Here is a way that I have done it.

It worked really very well… You would want the workpiece with the BOW up… set the router depth to hit the low edges… Run the router back n forth until all that you can do is done then, unclamp & move the jig to a new section of the board… repeat till done…

Now, turn it over, flattened side DOWN, adjust router dept to hit the low in the middle, and do the same thing as before flattening the side… When done, you have a coplanar board… Now you can square the sides ripping on the table saw.

-- Have Fun! Joe Lyddon - Alta Loma, CA USA - Home: http://www.WoodworkStuff.net ... My Small Gallery: http://www.ncwoodworker.net/pp/showgallery.php?ppuser=1389&cat=500"

View Zuki's profile

Zuki

1404 posts in 3740 days


#9 posted 01-10-2011 02:22 AM

This is the method I use for edge jointing.

http://lumberjocks.com/Zuki/blog/19879

Almost forgot . . . you will get better success jointing shorter boards. I believe I read somewhere that the board should be no longer than 2 – 3 times the length of the fence. I initially jointed a 8ft length but had to rejoint the shorter pieces prior to assembly.
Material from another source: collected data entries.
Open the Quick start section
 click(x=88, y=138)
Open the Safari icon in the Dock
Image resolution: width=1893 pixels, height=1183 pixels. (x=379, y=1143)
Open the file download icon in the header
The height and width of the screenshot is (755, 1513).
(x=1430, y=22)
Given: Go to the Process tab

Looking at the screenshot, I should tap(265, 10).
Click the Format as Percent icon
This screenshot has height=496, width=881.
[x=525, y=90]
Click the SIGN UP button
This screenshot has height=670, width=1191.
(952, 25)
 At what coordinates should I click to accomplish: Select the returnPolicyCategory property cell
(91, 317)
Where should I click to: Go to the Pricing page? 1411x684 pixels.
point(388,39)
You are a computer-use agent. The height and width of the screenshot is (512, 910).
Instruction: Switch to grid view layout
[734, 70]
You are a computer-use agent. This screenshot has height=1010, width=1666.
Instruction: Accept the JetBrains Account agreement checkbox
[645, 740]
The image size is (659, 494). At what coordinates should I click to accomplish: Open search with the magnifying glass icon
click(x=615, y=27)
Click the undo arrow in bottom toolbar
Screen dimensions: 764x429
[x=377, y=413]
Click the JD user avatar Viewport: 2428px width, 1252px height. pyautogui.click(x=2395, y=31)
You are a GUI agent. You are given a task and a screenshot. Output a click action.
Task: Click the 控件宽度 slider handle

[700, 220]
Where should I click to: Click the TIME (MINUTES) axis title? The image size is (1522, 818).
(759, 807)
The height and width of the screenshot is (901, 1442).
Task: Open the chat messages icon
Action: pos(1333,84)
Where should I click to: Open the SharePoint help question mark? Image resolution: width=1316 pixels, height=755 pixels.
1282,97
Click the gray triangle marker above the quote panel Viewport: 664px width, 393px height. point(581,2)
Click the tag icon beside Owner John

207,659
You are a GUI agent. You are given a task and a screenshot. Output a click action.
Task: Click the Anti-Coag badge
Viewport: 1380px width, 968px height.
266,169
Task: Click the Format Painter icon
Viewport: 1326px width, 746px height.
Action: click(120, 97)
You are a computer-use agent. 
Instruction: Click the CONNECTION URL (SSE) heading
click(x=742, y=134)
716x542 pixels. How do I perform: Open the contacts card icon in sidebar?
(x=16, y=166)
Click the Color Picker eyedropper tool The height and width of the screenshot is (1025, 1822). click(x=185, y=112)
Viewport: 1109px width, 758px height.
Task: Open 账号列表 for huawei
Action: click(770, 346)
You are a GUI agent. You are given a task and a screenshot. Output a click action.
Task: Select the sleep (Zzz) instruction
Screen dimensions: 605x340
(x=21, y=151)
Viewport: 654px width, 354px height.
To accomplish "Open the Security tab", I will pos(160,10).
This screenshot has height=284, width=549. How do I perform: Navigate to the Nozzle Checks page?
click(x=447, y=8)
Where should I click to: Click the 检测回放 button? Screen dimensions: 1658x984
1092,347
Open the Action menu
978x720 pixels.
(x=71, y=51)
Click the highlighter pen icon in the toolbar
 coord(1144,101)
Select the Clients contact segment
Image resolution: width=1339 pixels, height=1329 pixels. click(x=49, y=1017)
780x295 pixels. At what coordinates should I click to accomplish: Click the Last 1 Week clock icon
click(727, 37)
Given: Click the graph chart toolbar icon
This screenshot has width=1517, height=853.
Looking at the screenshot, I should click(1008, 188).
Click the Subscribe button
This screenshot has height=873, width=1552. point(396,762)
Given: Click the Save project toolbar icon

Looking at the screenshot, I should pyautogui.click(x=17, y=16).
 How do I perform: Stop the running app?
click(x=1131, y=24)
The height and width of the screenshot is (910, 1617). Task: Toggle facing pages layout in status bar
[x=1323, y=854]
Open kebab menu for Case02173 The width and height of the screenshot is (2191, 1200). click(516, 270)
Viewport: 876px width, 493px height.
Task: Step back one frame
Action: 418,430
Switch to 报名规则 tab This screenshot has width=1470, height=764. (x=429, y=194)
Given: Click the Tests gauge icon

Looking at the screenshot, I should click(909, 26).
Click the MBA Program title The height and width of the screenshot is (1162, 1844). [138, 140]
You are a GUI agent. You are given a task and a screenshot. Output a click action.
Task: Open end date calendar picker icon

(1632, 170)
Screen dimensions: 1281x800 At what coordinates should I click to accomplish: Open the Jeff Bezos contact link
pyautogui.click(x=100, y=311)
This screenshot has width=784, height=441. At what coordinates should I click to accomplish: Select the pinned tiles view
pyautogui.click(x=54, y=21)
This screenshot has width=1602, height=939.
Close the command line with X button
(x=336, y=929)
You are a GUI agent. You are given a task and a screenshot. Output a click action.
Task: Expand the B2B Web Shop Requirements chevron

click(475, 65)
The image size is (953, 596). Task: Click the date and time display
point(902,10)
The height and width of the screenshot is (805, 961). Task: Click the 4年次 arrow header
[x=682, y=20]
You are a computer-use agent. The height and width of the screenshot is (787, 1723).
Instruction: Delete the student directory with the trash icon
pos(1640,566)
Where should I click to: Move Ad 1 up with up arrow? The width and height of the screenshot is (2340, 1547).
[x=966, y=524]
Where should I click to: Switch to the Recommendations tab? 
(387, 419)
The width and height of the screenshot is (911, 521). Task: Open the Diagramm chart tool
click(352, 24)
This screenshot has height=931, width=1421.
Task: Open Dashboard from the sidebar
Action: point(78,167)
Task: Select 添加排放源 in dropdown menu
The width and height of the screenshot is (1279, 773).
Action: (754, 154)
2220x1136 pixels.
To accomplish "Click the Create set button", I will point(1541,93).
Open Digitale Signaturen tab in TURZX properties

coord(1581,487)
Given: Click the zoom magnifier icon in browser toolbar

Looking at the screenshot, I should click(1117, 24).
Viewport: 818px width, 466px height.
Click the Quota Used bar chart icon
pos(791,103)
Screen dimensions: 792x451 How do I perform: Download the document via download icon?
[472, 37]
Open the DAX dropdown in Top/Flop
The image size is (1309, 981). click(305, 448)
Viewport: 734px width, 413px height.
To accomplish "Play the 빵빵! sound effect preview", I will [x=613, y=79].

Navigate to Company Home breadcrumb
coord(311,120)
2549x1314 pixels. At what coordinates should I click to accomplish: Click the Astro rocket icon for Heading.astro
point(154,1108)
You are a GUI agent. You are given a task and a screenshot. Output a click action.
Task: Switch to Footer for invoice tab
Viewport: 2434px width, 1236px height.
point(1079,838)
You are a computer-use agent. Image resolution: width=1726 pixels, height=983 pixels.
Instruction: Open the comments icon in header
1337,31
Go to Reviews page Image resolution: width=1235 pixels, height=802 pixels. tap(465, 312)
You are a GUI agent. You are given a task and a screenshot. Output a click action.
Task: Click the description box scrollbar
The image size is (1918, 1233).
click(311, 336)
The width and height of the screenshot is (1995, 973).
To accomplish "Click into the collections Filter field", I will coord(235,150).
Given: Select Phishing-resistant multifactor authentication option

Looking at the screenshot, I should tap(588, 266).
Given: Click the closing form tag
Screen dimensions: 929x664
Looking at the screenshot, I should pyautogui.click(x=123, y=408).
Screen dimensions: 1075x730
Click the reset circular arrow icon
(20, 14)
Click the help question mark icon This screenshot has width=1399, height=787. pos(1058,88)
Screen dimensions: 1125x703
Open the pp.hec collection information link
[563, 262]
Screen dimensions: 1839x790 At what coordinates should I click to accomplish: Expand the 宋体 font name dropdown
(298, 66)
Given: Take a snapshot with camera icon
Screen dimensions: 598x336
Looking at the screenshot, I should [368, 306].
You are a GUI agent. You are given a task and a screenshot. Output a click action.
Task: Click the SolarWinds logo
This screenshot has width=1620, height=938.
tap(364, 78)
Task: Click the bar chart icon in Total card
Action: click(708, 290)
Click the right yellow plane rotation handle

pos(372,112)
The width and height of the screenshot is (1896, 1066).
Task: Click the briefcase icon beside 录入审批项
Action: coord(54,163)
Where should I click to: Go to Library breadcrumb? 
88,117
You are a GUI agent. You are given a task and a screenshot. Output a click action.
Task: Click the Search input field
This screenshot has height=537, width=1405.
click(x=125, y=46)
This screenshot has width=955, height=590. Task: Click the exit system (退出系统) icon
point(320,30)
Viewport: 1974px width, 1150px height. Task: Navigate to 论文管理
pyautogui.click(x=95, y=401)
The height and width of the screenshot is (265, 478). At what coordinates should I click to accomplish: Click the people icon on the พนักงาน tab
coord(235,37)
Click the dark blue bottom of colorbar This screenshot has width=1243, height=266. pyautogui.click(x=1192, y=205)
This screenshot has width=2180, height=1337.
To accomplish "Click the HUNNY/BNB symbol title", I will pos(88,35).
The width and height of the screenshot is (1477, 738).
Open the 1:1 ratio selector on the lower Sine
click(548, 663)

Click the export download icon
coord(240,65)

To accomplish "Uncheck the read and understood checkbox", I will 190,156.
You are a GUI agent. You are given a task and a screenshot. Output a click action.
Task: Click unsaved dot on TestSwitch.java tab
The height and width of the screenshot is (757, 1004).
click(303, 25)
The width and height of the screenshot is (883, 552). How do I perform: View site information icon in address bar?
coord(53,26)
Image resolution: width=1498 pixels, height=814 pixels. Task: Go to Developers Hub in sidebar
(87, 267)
-- BLOG - http://www.colorfulcanary.com/search/label/Zuki

View D_Allen's profile

D_Allen

495 posts in 2447 days


#10 posted 01-10-2011 03:34 AM

I too use a router and split fence as a jointer. Have for over a year and actually, I don’t think I need a jointer at this point. I just today milled some boards for a project and the longest is about 39”. With practice it can be done well.

-- Website is finally up and running....www.woodandwrite.com

View Joe Lyddon's profile

Joe Lyddon

9756 posts in 3716 days


#11 posted 01-10-2011 03:49 AM

That works for the edges… but hard to flatten a board with it… :)

I took a 1×6 board to a friends place that had a good jointer.

I jointed both edges…

Then, with the cutting depth about 1/32” I ran one edge HALFWAY through & pulled it away…
I now have two edges on the same side 1/32” apart…

We adjusted the jointer to a dept of 1/16” and I did the other edge the same way!

Now, I have a Jointer board with two settings built-in! 1/32” and 1/16”

With a straight bit in the router table, I route a hole for it to go into at the EXACT spot where the two cut edges meet (in the center)... Then, I adjust the OUTFEED edge (one farthest away from the bit) to be flush with the bit.
Now, I’m ready edge-joint!

The board is marked up to indicate Depth and In/Out feed directions.

-- Have Fun! Joe Lyddon - Alta Loma, CA USA - Home: http://www.WoodworkStuff.net ... My Small Gallery: http://www.ncwoodworker.net/pp/showgallery.php?ppuser=1389&cat=500"

View D_Allen's profile

D_Allen

495 posts in 2447 days


#12 posted 01-10-2011 04:31 AM

I flatten my boards with my planer using a carrier board that holds the rough lumber with hot melt glue and shims.
Once one side is flat I use that side down to do the other side.

-- Website is finally up and running....www.woodandwrite.com

View jim C's profile

jim C

1471 posts in 2762 days


#13 posted 01-10-2011 05:26 AM

Put the board on a flat surface with the bow up. Take playing cards, use them as shims, and slide them under the board, in the center, until you stack enough to fill the bow gap.
Now take scotch tape and adhere them to the center bottom. Now draw pencil marks on top, and you can run the board through the planer, taking a little off at a time, until the marks disappear. Flip the board over, remove the cards and plane it parallel.
Piece of cake.

View Howie's profile

Howie

2656 posts in 2586 days


#14 posted 01-10-2011 11:29 AM

you can move a mountain with a simple screw

-- Life is good.

View Craftsman on the lake's profile

Craftsman on the lake

2673 posts in 3101 days


#15 posted 01-10-2011 12:59 PM

As long as the boards aren’t too long, you can clamp them together and plane both edges at once. When you are done and they are both even with each other, unclamp them and open them together from the bottom so both planed edges are touching. They won’t necessarily be straight but they’ll be complementary to each other and have a tight glue joint. This is the method we use to plane two guitar sides or backs so they fit together tightly.

-- The smell of wood, coffee in the cup, the wife let's me do my thing, the lake is peaceful.